- [What to work on]
Edit the lines below, replacing "speech bubble" with "chat bubble" everywhere it occurs and leaving everything else unchanged.

Data items:
--- BEGIN ---

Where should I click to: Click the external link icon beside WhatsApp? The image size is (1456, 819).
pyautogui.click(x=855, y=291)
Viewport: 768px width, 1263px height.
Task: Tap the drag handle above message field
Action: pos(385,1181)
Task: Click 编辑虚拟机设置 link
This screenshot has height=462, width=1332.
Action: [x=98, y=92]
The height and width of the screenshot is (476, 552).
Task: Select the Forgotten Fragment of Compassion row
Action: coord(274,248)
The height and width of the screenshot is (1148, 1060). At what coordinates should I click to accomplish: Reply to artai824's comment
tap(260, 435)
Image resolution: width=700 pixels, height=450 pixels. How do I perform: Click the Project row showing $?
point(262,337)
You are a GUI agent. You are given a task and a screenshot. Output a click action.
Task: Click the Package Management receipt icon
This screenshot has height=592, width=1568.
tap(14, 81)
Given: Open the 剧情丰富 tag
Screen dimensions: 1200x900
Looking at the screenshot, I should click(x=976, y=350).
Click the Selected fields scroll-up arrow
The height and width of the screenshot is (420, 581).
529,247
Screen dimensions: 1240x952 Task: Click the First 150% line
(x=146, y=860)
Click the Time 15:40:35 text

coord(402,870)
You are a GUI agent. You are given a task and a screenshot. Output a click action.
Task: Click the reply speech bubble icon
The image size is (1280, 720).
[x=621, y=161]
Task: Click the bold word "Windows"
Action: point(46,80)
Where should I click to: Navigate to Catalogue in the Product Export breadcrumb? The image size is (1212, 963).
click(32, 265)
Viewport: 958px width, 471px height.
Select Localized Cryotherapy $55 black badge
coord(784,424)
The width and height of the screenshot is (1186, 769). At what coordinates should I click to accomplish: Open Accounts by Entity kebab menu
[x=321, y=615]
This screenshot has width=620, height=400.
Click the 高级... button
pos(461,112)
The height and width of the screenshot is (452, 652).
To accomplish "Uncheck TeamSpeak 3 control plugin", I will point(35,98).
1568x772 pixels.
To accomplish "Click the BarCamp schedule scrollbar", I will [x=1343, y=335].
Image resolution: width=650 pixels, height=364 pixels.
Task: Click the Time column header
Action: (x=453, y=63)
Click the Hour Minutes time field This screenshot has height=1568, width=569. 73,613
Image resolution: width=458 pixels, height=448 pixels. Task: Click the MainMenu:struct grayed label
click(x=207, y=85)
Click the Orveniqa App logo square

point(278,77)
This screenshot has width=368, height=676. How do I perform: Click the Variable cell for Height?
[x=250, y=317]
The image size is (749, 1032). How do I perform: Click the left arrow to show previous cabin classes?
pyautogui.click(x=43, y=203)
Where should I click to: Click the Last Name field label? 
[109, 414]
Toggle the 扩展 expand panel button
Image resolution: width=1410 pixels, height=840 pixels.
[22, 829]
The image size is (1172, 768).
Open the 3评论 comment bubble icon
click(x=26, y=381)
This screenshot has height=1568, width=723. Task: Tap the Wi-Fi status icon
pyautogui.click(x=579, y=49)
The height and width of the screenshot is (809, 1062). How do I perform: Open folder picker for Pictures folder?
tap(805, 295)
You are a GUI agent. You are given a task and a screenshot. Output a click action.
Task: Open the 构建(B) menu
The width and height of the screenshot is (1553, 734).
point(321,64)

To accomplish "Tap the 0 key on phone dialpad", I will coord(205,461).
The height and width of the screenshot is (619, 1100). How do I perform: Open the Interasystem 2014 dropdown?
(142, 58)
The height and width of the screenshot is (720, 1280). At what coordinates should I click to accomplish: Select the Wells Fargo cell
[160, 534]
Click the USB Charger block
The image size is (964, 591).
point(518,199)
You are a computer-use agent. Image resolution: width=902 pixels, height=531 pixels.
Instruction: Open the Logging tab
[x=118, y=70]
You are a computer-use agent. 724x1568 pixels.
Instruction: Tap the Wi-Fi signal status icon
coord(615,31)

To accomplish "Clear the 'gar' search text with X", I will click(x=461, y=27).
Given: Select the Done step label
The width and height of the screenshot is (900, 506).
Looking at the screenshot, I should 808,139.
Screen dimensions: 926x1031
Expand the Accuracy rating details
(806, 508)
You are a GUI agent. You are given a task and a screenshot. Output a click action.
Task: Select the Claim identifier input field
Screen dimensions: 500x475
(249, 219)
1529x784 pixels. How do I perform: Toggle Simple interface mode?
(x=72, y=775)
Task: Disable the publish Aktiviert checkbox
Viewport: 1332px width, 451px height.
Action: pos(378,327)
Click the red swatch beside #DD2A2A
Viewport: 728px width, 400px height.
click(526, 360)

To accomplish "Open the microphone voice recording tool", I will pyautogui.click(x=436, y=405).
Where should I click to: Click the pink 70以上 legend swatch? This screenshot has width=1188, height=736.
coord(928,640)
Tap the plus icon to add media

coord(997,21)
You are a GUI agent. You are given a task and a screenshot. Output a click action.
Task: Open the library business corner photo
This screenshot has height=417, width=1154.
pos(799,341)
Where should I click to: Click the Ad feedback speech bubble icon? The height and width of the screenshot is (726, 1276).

--- END ---

- [Full output]
Where should I click to: Click the external link icon beside WhatsApp? The image size is (1456, 819).
pyautogui.click(x=855, y=291)
Viewport: 768px width, 1263px height.
Task: Tap the drag handle above message field
Action: pos(385,1181)
Task: Click 编辑虚拟机设置 link
This screenshot has height=462, width=1332.
Action: [x=98, y=92]
The height and width of the screenshot is (476, 552).
Task: Select the Forgotten Fragment of Compassion row
Action: coord(274,248)
The height and width of the screenshot is (1148, 1060). At what coordinates should I click to accomplish: Reply to artai824's comment
tap(260, 435)
Image resolution: width=700 pixels, height=450 pixels. How do I perform: Click the Project row showing $?
point(262,337)
You are a GUI agent. You are given a task and a screenshot. Output a click action.
Task: Click the Package Management receipt icon
This screenshot has height=592, width=1568.
tap(14, 81)
Given: Open the 剧情丰富 tag
Screen dimensions: 1200x900
Looking at the screenshot, I should click(x=976, y=350).
Click the Selected fields scroll-up arrow
The height and width of the screenshot is (420, 581).
529,247
Screen dimensions: 1240x952 Task: Click the First 150% line
(x=146, y=860)
Click the Time 15:40:35 text

coord(402,870)
You are a GUI agent. You are given a task and a screenshot. Output a click action.
Task: Click the reply chat bubble icon
The image size is (1280, 720).
[x=621, y=161]
Task: Click the bold word "Windows"
Action: point(46,80)
Where should I click to: Navigate to Catalogue in the Product Export breadcrumb? The image size is (1212, 963).
click(32, 265)
Viewport: 958px width, 471px height.
Select Localized Cryotherapy $55 black badge
coord(784,424)
The width and height of the screenshot is (1186, 769). At what coordinates should I click to accomplish: Open Accounts by Entity kebab menu
[x=321, y=615]
This screenshot has width=620, height=400.
Click the 高级... button
pos(461,112)
The height and width of the screenshot is (452, 652).
To accomplish "Uncheck TeamSpeak 3 control plugin", I will point(35,98).
1568x772 pixels.
To accomplish "Click the BarCamp schedule scrollbar", I will [x=1343, y=335].
Image resolution: width=650 pixels, height=364 pixels.
Task: Click the Time column header
Action: (x=453, y=63)
Click the Hour Minutes time field This screenshot has height=1568, width=569. 73,613
Image resolution: width=458 pixels, height=448 pixels. Task: Click the MainMenu:struct grayed label
click(x=207, y=85)
Click the Orveniqa App logo square

point(278,77)
This screenshot has width=368, height=676. How do I perform: Click the Variable cell for Height?
[x=250, y=317]
The image size is (749, 1032). How do I perform: Click the left arrow to show previous cabin classes?
pyautogui.click(x=43, y=203)
Where should I click to: Click the Last Name field label? 
[109, 414]
Toggle the 扩展 expand panel button
Image resolution: width=1410 pixels, height=840 pixels.
[22, 829]
The image size is (1172, 768).
Open the 3评论 comment bubble icon
click(x=26, y=381)
This screenshot has height=1568, width=723. Task: Tap the Wi-Fi status icon
pyautogui.click(x=579, y=49)
The height and width of the screenshot is (809, 1062). How do I perform: Open folder picker for Pictures folder?
tap(805, 295)
You are a GUI agent. You are given a task and a screenshot. Output a click action.
Task: Open the 构建(B) menu
The width and height of the screenshot is (1553, 734).
point(321,64)

To accomplish "Tap the 0 key on phone dialpad", I will coord(205,461).
The height and width of the screenshot is (619, 1100). How do I perform: Open the Interasystem 2014 dropdown?
(142, 58)
The height and width of the screenshot is (720, 1280). At what coordinates should I click to accomplish: Select the Wells Fargo cell
[160, 534]
Click the USB Charger block
The image size is (964, 591).
point(518,199)
You are a computer-use agent. Image resolution: width=902 pixels, height=531 pixels.
Instruction: Open the Logging tab
[x=118, y=70]
You are a computer-use agent. 724x1568 pixels.
Instruction: Tap the Wi-Fi signal status icon
coord(615,31)

To accomplish "Clear the 'gar' search text with X", I will click(x=461, y=27).
Given: Select the Done step label
The width and height of the screenshot is (900, 506).
Looking at the screenshot, I should 808,139.
Screen dimensions: 926x1031
Expand the Accuracy rating details
(806, 508)
You are a GUI agent. You are given a task and a screenshot. Output a click action.
Task: Select the Claim identifier input field
Screen dimensions: 500x475
(249, 219)
1529x784 pixels. How do I perform: Toggle Simple interface mode?
(x=72, y=775)
Task: Disable the publish Aktiviert checkbox
Viewport: 1332px width, 451px height.
Action: pos(378,327)
Click the red swatch beside #DD2A2A
Viewport: 728px width, 400px height.
click(526, 360)

To accomplish "Open the microphone voice recording tool", I will pyautogui.click(x=436, y=405).
Where should I click to: Click the pink 70以上 legend swatch? This screenshot has width=1188, height=736.
coord(928,640)
Tap the plus icon to add media

coord(997,21)
You are a GUI agent. You are given a task and a screenshot. Output a click action.
Task: Open the library business corner photo
This screenshot has height=417, width=1154.
pos(799,341)
Where should I click to: Click the Ad feedback chat bubble icon? The height and width of the screenshot is (726, 1276).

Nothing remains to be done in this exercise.